PROBLEM REQUIREMENTS >>
Each line from the one with "The width and height of the screenshot is (838, 808)." through the last line below must be written out exactly. Do not copy pictures.

DATA PROVIDED >>
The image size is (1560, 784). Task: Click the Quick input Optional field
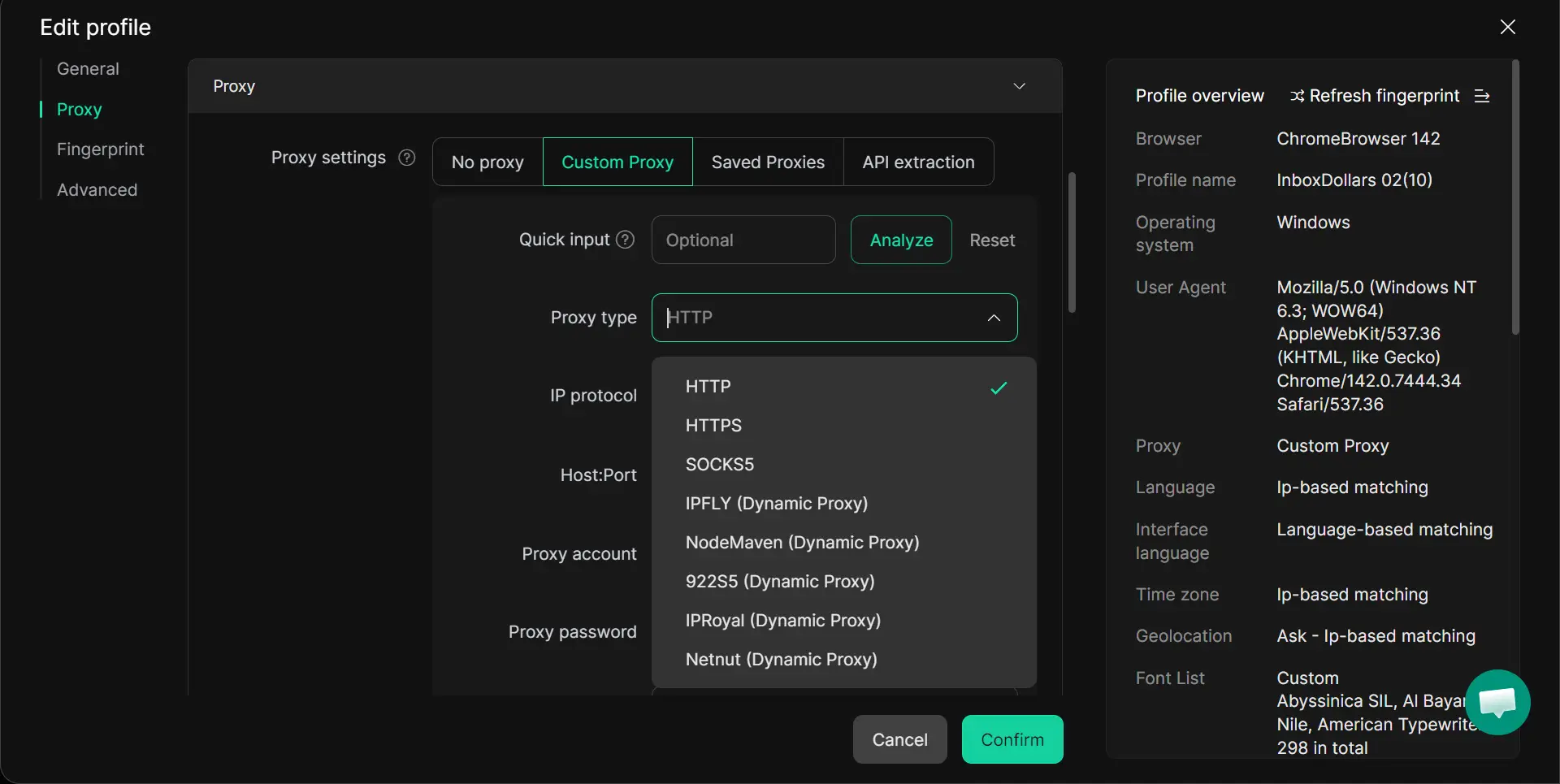pyautogui.click(x=743, y=240)
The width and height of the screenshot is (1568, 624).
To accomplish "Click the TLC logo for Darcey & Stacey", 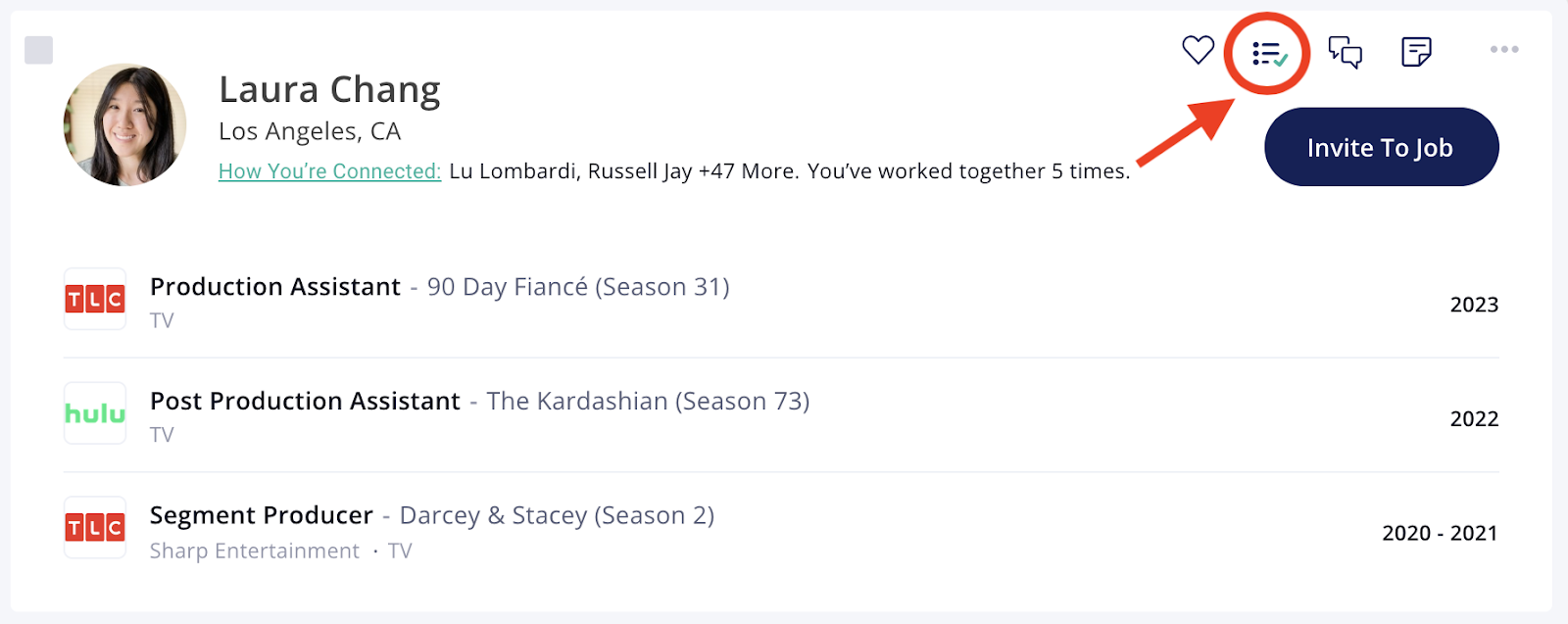I will [95, 528].
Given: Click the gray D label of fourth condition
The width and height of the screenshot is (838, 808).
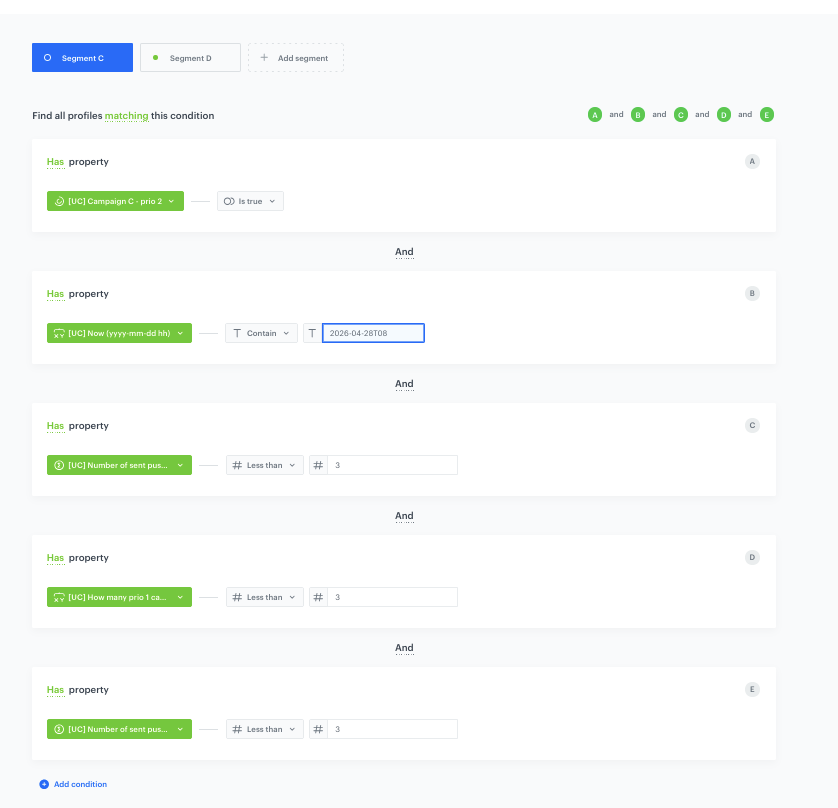Looking at the screenshot, I should pos(752,557).
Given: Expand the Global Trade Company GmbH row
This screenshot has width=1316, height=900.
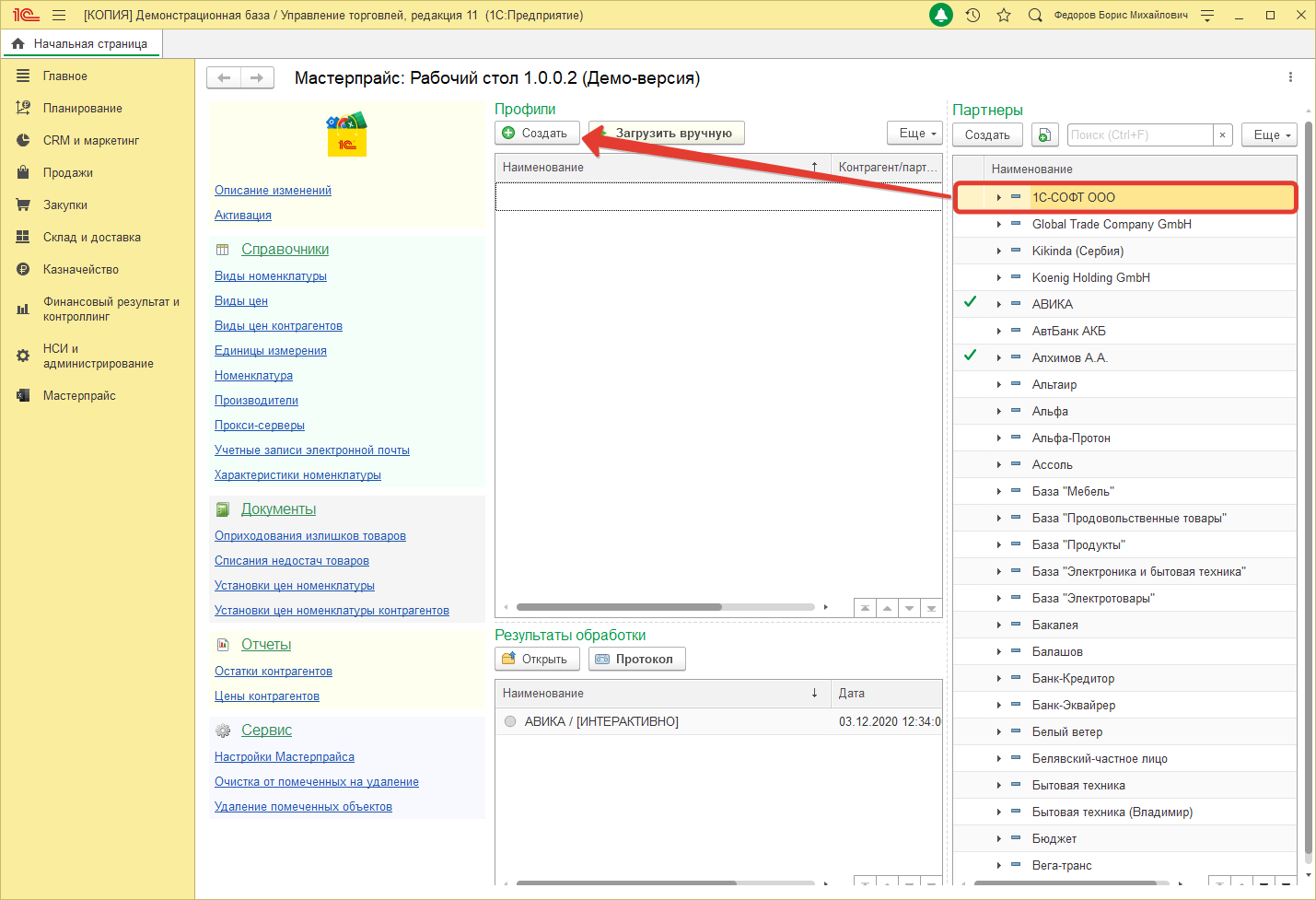Looking at the screenshot, I should click(998, 224).
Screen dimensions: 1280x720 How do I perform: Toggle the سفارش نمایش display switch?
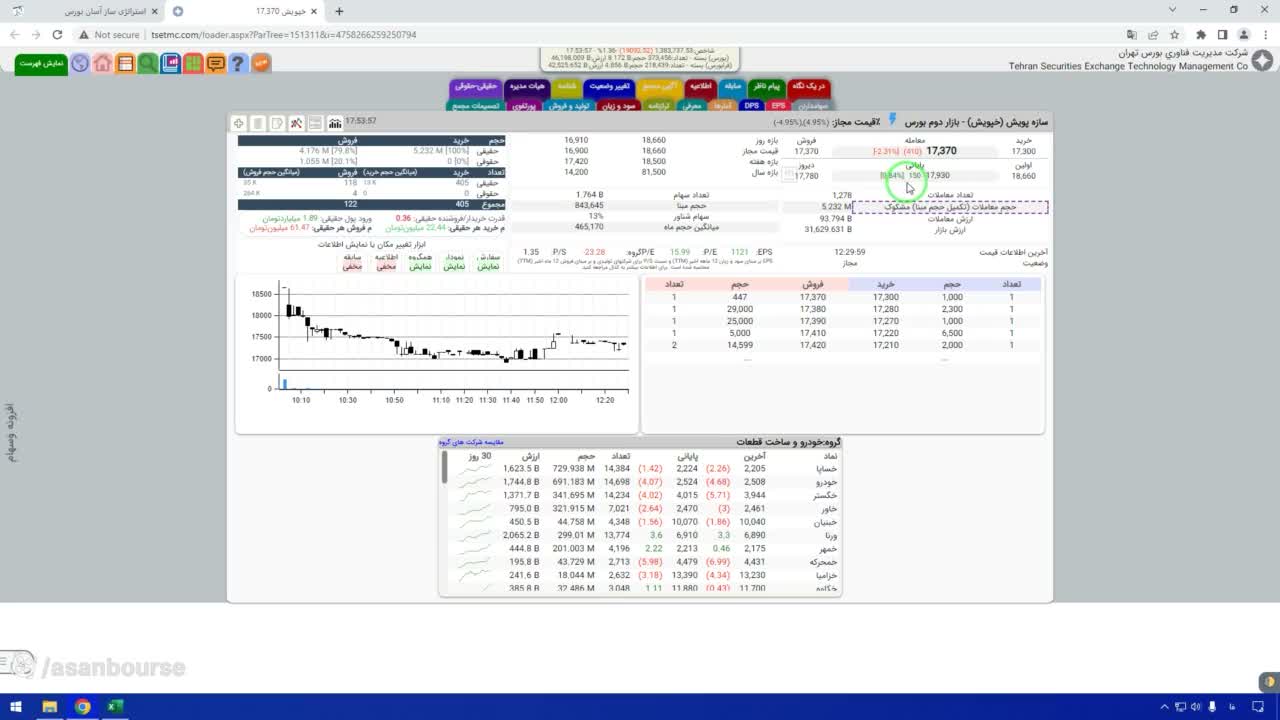tap(488, 262)
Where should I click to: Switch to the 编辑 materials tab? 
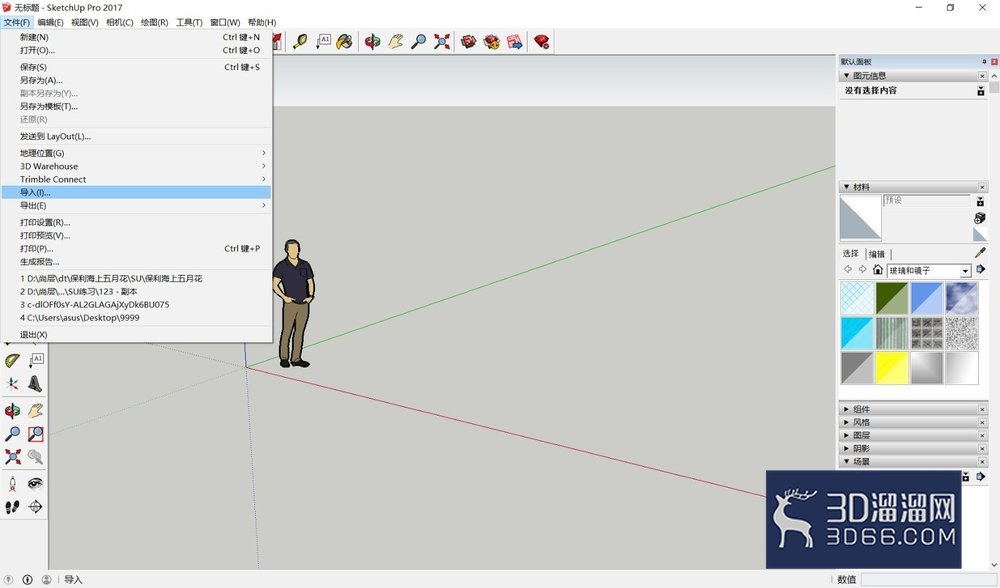(x=877, y=254)
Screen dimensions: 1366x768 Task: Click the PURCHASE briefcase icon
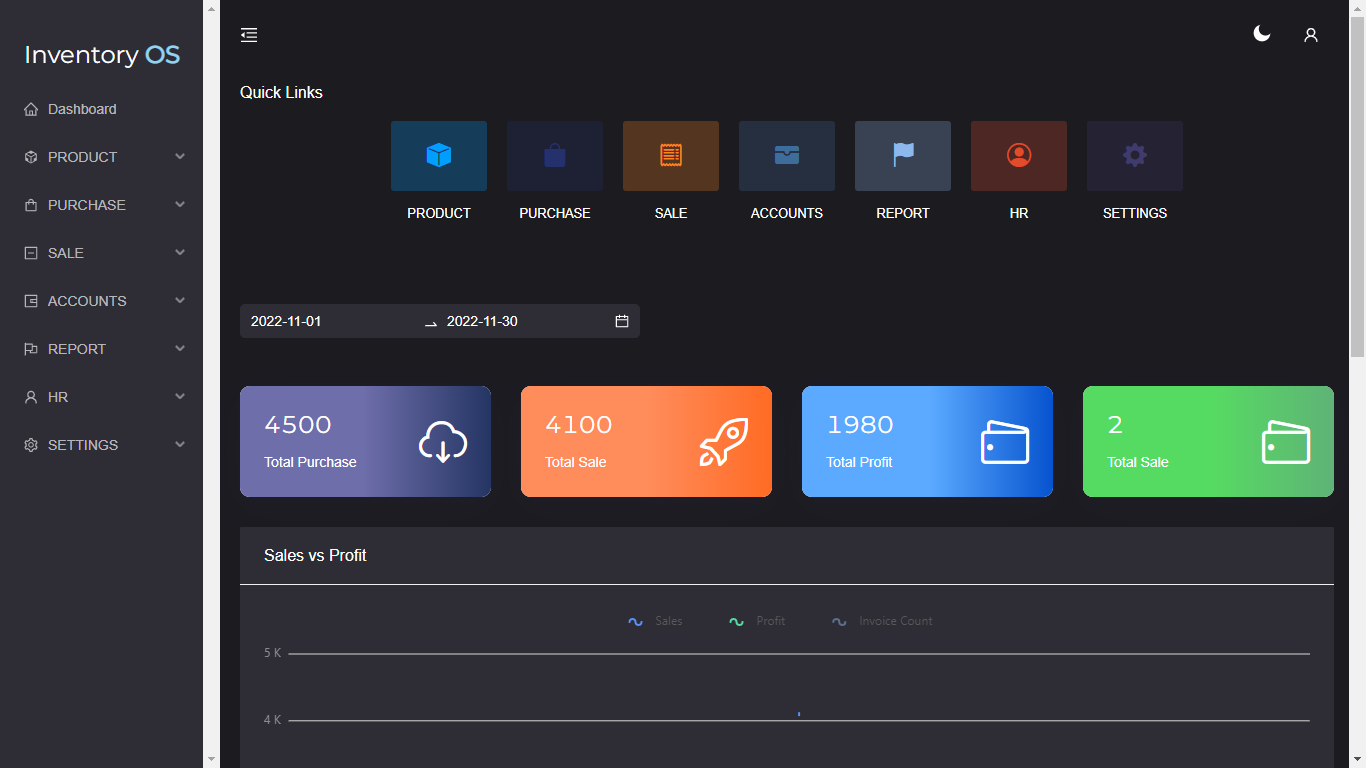554,155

YOUR RESPONSE >>
The width and height of the screenshot is (838, 808).
Looking at the screenshot, I should pos(752,557).
Given: Expand the Global Trade Company GmbH row
This screenshot has width=1316, height=900.
Looking at the screenshot, I should click(998, 224).
Screen dimensions: 1280x720 How do I perform: Toggle the سفارش نمایش display switch?
tap(488, 262)
Where should I click to: Switch to the 编辑 materials tab? 
(x=877, y=254)
Screen dimensions: 1366x768 Task: Click the PURCHASE briefcase icon
554,155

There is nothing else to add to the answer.